*VORGEGEBENER TEXT*

——

Das ist bedauerlich, aber erklärbar. Putin lügt, bricht nach Belieben Verträge, überfällt aus dem Blauen heraus andere Länder aus reiner imperialistischer Großmannssucht, weiß der Konsument deutscher Medien. Mit der Realität hat das nichts zu tun, es ist aber die künstliche Wirklichkeit, in der sich der deutsche Medienkonsument aufhält.
Vad bedient das deutsche Putin-Klischee und unterlässt es, die Entwicklung hin zum Ukraine-Krieg und den Anteil, den Deutschland daran hat, nachzuzeichnen. Das ist sicherlich ein Defizit des Buches. Daran zeigt sich aber auch, was in Deutschland gerade sagbar ist und welche Grenze zu überschreiten man sich nicht erlauben sollte. Der Korridor ist eng gehalten. Erich Vad hat am eigenen Leib erfahren, wie eng der Meinungskorridor in Deutschland abgesteckt ist. Er weiß auch, was passiert, wenn man die Grenze überschreitet: Man wird nicht mehr gehört.

——

*ABSCHNITT DES DATENSATZES*
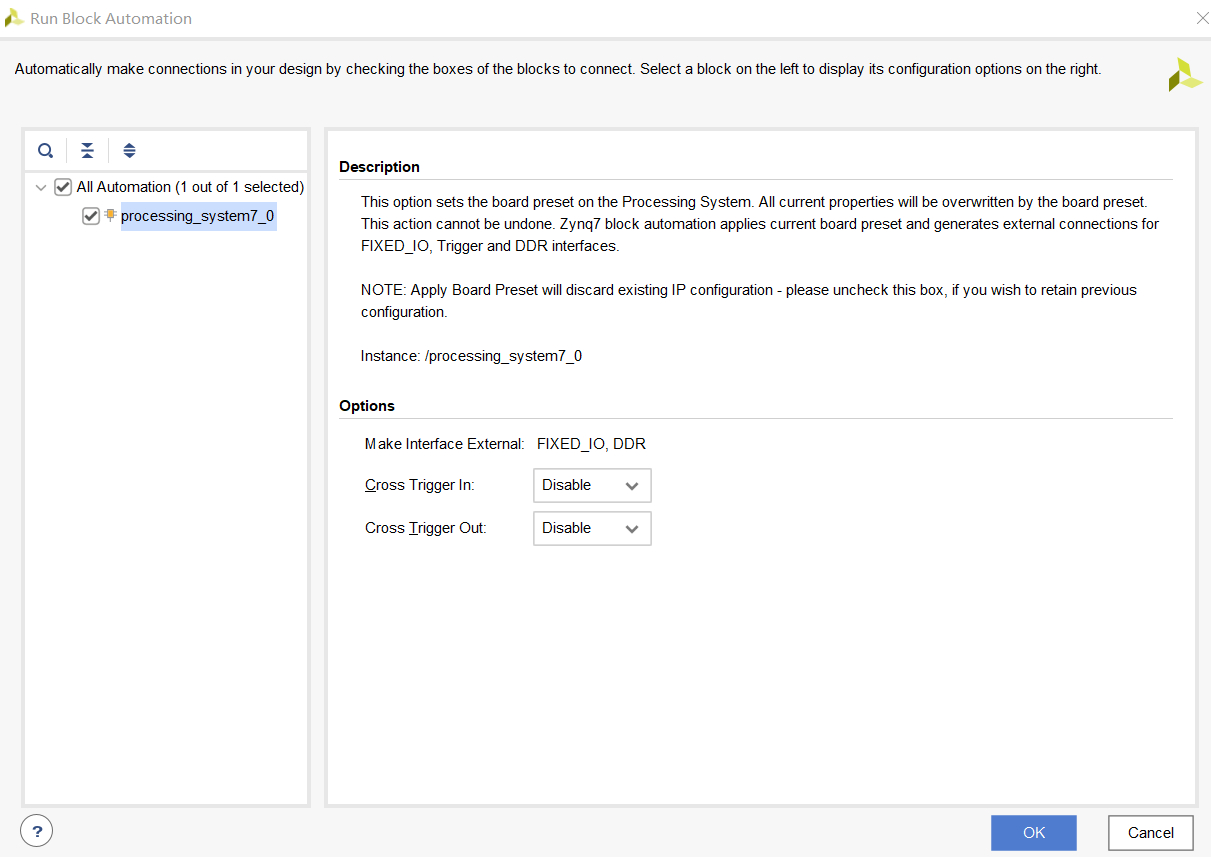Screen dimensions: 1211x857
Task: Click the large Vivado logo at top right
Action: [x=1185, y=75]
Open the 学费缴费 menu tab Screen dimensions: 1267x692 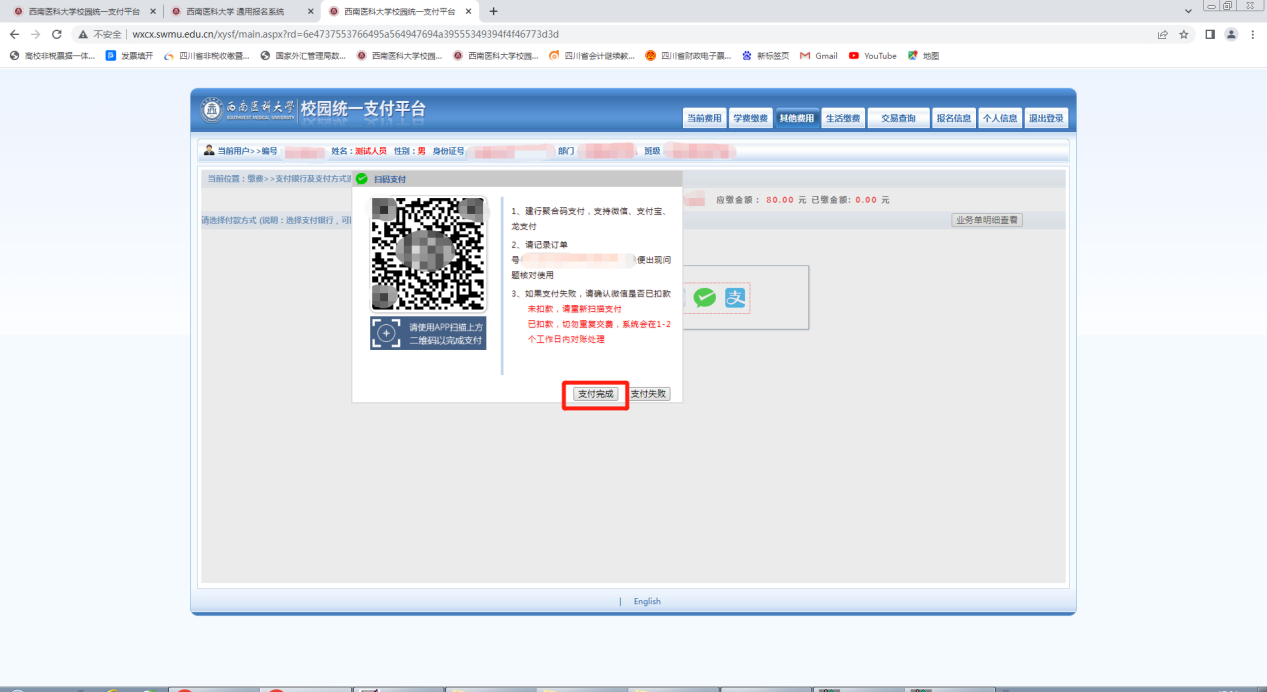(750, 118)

——

*SCHRIFTLICHE AUFGABE 1*
Was hat Erich Vad laut dem Textauszug über sein Buch am eigenen Leib erfahren?
*SCHRIFTLICHE AUFGABE 2*
Erweitere den Textauszug über Erich Vads Buch um eine Fortsetzung, die an seinen letzten Satz anschließt.
Das Material spielt hierfür keine Rolle.

*LÖSUNG DER AUFGABE 1*
Er hat erfahren, wie eng der Meinungskorridor in Deutschland abgesteckt ist.

*LÖSUNG DER AUFGABE 2*
Man mag einwenden, die Bedrohung sei real. Russland setze sich schließlich gemeinsam mit China für die Ablösung der Hegemonie der USA ein. Das ist richtig. Darin aber ausschließlich eine Bedrohung zu sehen und die geopolitischen Umwälzungen als Kampf der liberalen Demokratien gegen den Autokratismus zu framen, ist unterkomplex und kurzsichtig.
Die Länder des Globalen Südens plädieren für die Demokratisierung der internationalen Beziehungen – eine Ordnung, wo Staaten auf der Grundlage ihrer Souveränität ihre Interessen untereinander diplomatisch aushandeln. In der Welt wird die Botschaft wohl gehört, in Deutschland aufgrund der Abschottung des Informationsraums allerdings nicht.
Im Angebot liegt auch die Chance für die Umsetzung dessen, was Erich Vad für Deutschland und Europa vorschwebt: mehr Autonomie und ein größeres Maß an echter Souveränität. Dafür muss allerdings der realistische Blick wieder geübt und das Moralisieren eingestellt werden. Den Weg dafür hat Erich Vad mit seinem Buch gewiesen – er muss nun konsequent verfolgt werden, auch von ihm selbst.